English missionary and educator

Sarah Hartwig (24 February, 1773 York - 30 April 1815, Freetown) was an English missionary teacher in Sierra Leone, West Africa.

She was born Sarah Windsor (or Winsor) in York, England. She worked as a governess in Surrey.

In 1804, she married Peter Hartwig a German missionary from Prussia in Clapham, London. He entered service of the Church Missionary Society set up by the Church of England. The same year, she followed him to Freetown in Sierra Leone with two of his colleagues. They were the first British missionaries of the Anglican Church in Africa. She was also the first wife of a British missionary to travel to Africa (female missionaries did not yet exist) and as such became the first British women missionary active in Africa.

Between 1804 and 1806, she managed a missionary school attached to her home in Freetown upon the encouragement of Governor William Day.
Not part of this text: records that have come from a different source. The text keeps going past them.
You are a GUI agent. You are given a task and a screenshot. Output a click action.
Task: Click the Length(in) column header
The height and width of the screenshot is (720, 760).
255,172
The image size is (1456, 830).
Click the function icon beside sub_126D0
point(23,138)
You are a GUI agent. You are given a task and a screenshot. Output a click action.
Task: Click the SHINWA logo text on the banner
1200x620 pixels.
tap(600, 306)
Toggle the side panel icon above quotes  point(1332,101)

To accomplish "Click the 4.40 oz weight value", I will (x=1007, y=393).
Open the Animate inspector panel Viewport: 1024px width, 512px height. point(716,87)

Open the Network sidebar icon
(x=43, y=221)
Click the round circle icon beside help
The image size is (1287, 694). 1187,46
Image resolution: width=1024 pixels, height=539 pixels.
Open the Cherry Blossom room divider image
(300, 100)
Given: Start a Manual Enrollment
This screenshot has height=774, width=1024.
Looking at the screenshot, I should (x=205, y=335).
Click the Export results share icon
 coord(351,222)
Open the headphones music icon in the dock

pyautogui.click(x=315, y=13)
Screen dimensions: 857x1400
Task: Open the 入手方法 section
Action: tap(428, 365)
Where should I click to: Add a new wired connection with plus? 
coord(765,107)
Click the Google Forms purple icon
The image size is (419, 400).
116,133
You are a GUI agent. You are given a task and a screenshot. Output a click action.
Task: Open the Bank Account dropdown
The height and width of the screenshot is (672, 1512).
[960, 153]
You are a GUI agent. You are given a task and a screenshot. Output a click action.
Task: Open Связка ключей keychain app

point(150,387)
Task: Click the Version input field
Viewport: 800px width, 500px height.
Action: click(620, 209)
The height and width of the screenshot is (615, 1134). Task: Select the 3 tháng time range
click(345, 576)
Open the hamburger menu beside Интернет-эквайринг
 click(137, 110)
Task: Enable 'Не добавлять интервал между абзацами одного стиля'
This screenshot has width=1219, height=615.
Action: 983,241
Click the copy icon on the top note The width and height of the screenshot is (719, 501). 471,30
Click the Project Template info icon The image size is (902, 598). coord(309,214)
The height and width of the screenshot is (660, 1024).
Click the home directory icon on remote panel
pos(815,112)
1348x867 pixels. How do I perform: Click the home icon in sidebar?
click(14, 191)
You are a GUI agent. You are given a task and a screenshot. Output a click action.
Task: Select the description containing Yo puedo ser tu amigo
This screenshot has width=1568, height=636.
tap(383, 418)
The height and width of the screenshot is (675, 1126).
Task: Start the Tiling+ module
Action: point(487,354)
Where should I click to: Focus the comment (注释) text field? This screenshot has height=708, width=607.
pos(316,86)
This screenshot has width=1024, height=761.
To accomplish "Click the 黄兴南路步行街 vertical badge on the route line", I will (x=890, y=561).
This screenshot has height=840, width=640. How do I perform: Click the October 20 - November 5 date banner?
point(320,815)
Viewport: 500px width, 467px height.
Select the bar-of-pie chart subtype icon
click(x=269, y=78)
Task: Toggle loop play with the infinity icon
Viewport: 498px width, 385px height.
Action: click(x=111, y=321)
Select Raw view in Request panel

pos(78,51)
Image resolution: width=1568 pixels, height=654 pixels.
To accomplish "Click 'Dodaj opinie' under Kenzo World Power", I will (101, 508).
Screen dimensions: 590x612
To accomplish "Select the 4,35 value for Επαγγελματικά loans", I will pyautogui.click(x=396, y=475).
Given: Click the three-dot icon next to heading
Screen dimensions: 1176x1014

She was the first woman to manage a school in Africa, the first woman to teach at such a school, and the first to manage an African school which accepted girls as well as boys. This was also one of the first schools in Freetown. The school was defined as a state school and she was given her salary by the governor, which made her a civil servant with status in Freetown.

She was sent back to England in 1806 because of the conflict between her spouse and vice governor Thomas Ludlam.

Her widower abandoned his missionary work in 1807 and engaged in the slave trade, marrying an African wife and settling on the Rio Pongo.